Everyone talks about correct positioning and attachment but I’m not sure what they mean.

Positioning and correct attachment means everything in breastfeeding. Breastfeeding is a natural function and most babies know what to do intuitively. Chances are, your child will be eager to begin suckling soon after birth. But don't be surprised if you both need a little help getting started, especially if you've had a long and difficult delivery or baby is not hungry right after being born. Learning to latch on may take a bit of time and patience, but you'll both soon get the hang of it. There are a number of positions you can use to feed your baby; the favourite three are cradle hold, football hold, and lying down (described in detail in the next section).
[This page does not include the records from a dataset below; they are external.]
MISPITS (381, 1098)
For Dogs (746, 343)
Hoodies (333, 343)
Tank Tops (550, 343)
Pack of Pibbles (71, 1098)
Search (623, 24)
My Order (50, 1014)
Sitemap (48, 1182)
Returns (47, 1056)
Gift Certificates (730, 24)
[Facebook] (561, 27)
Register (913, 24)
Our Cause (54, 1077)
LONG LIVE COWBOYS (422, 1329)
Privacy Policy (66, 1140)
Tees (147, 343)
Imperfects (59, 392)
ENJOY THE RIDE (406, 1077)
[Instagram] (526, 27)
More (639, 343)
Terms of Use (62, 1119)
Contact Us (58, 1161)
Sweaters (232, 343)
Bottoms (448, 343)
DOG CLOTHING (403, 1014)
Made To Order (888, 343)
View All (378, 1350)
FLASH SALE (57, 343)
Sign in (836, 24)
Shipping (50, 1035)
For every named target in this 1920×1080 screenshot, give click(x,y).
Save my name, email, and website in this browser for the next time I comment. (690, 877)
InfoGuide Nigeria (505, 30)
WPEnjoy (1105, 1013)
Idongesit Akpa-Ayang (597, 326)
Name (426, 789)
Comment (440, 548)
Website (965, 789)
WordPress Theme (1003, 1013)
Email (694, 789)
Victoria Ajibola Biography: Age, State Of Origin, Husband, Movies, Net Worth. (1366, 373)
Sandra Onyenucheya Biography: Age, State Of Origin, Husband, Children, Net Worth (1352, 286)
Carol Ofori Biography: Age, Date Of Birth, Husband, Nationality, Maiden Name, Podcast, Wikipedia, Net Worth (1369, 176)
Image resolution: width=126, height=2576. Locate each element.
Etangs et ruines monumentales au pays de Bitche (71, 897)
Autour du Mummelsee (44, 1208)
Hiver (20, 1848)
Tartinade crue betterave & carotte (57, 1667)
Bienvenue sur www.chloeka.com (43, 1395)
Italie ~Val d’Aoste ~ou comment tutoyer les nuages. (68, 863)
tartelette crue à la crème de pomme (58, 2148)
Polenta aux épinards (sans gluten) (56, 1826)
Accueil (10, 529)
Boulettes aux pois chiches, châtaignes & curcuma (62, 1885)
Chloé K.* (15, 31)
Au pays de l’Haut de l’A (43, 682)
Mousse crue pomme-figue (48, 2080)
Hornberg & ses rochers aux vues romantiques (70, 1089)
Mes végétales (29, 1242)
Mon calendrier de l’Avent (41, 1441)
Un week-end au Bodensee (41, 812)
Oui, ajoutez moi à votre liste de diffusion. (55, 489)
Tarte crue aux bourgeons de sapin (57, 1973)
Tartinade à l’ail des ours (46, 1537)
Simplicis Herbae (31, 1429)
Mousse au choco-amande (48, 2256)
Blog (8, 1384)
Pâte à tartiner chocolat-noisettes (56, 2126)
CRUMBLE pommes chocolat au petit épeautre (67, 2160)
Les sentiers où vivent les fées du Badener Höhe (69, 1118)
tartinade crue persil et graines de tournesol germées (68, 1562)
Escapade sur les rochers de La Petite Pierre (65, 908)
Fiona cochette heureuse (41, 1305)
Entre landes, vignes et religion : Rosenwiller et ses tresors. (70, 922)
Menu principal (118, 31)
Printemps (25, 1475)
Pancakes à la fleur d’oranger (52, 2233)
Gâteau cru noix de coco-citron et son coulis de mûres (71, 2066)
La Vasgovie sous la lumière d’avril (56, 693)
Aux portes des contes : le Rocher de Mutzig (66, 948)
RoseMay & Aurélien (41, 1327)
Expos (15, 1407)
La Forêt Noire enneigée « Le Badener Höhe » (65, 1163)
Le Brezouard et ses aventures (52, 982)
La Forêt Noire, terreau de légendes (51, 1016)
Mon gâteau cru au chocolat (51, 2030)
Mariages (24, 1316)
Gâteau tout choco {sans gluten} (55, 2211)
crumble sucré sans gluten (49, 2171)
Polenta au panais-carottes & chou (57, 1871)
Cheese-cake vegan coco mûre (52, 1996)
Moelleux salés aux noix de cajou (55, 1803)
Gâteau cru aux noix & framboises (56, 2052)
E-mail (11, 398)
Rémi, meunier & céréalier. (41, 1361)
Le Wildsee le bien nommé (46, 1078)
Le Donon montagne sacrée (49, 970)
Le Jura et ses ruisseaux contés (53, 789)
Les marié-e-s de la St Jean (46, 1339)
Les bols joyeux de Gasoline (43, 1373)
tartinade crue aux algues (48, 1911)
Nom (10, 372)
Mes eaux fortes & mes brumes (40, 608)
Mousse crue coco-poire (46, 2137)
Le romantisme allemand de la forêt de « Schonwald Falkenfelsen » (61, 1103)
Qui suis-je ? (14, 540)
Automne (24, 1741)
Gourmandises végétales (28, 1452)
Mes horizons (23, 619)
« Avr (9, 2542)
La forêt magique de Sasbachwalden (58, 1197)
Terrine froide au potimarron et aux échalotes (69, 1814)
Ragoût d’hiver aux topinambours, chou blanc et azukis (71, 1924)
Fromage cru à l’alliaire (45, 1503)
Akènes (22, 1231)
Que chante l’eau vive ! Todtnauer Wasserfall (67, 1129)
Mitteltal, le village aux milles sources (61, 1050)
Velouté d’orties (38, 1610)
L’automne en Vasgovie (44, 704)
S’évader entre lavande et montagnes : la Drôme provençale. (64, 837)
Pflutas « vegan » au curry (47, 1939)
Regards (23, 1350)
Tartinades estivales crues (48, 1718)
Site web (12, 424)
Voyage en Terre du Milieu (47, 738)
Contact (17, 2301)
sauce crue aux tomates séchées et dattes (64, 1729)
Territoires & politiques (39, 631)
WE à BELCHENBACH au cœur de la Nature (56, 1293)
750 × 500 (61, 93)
Let's talk about how to latch on properly (using the cradle hold). Get comfortable in bed with pillows to support your back, or in a chair. Place baby in the crook of your arm, rotating his entire body toward you. Bring baby's head up to your breast. Check to see that he is facing straight toward you and that his head, chest, and abdomen are all aligned. Using the opposite hand, take one of your breasts and tickle baby's lips lightly with your nipple. Stroking his lips with the nipple stimulates the rooting reflex, and he is inclined to open wide to get the breast in his mouth. Use your other arm to cradle baby and support his head.

Now comes the tricky part! Once baby's mouth is fully open (should look like he is yawning), swiftly bring him to the breast. Your baby's instinct will tell him to latch on and begin nursing. Avoid the urge to lean closer to baby to get the breast in his mouth. It's tempting to go to baby, rather than bring baby to you, but it causes you to hunch over, which could lead to back strain.

How do you know baby's on the breast the right way? Pain can be your guide. It shouldn’t hurt! The goal is getting baby to compress the areola (the dark area around the nipple) to get milk, not to nurse from your nipple. In fact, your nipple needs to be in the back of baby's mouth during nursing in order for him to correctly compress the areola and activate milk flow. The correct latch will be fairly tight, and you can check correct positioning by looking to see whether most of the areola is in baby's mouth. If nursing hurts, chances are your baby is latching on to the nipple. This is a sign to remove the baby and reposition. Gently insert your pinkie finger into the corner of your baby's mouth to break his grip on the breast and begin again.